Web-scraped data for real-time insights
The research collected daily online food prices from 20 supermarkets across major Italian cities between December 2020 and March 2023.
This web-scraped data, focusing on COICOP5 categories like fruits, vegetables, and meat, was then used to forecast the CPI for these specific food categories.
The authors employed machine learning models, including the Prophet model, to process the high-velocity data.
The study's objective was to assess the feasibility and accuracy of this approach, particularly during periods of high macroeconomic uncertainty such as those following the COVID-19 pandemic and the onset of the war in Ukraine.
The findings suggest that web-based price data can effectively complement traditional statistical sources, offering valuable insights for researchers and practitioners interested in real-time economic monitoring.
The methodology involved manually labeling a significant portion of the dataset with expert help, then building rules using regular expressions to categorize products into COICOP5 classifications, ensuring a structured approach to data analysis.

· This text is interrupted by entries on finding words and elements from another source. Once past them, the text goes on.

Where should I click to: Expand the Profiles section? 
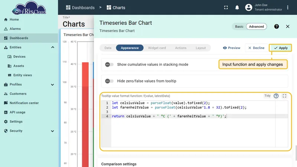coord(52,85)
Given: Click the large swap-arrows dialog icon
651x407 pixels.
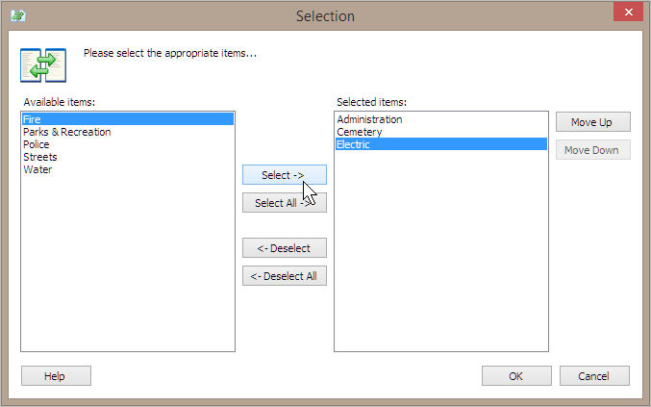Looking at the screenshot, I should click(43, 65).
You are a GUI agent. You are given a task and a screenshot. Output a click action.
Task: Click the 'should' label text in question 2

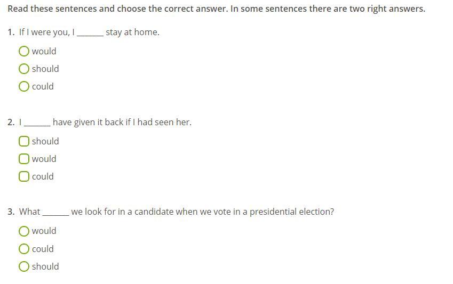tap(45, 141)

Addressing traditional forecasting gaps
Traditional CPI forecasting models often struggle to incorporate real-time data and adapt to rapid changes, leading to potential inaccuracies in short-term forecasts.
This paper addresses these limitations by leveraging the increasing availability of 'Big Data' and advanced web scraping techniques.
The literature widely supports the use of online prices as representative of overall market prices, with several National Statistical Institutes (NSIs) globally, including ISTAT, actively researching or implementing web-scraped data for official CPI production.
Pioneering efforts like MIT's Billion Prices Project laid the groundwork, though they faced challenges related to coverage and continuous updating.
The study highlights that nowcasting granular categories, such as fresh food prices, is particularly challenging due to their inherent volatility.
The data collection focused on a single national retail chain, covering provinces with a total population of about 20 million people, roughly one-third of the Italian population, ensuring geographical spread.
Promising, but with inherent limitations
This paper offers a promising proof-of-concept for enhancing inflation measurement with high-frequency, alternative data, particularly valuable in times of economic flux.
However, the reliance on a single retail chain and specific food categories inherently limits the generalizability of its findings to the broader Italian CPI basket.
While methodologically sound for its defined scope, the study's practical policy implications for central banks would require broader data coverage and further validation across diverse sectors.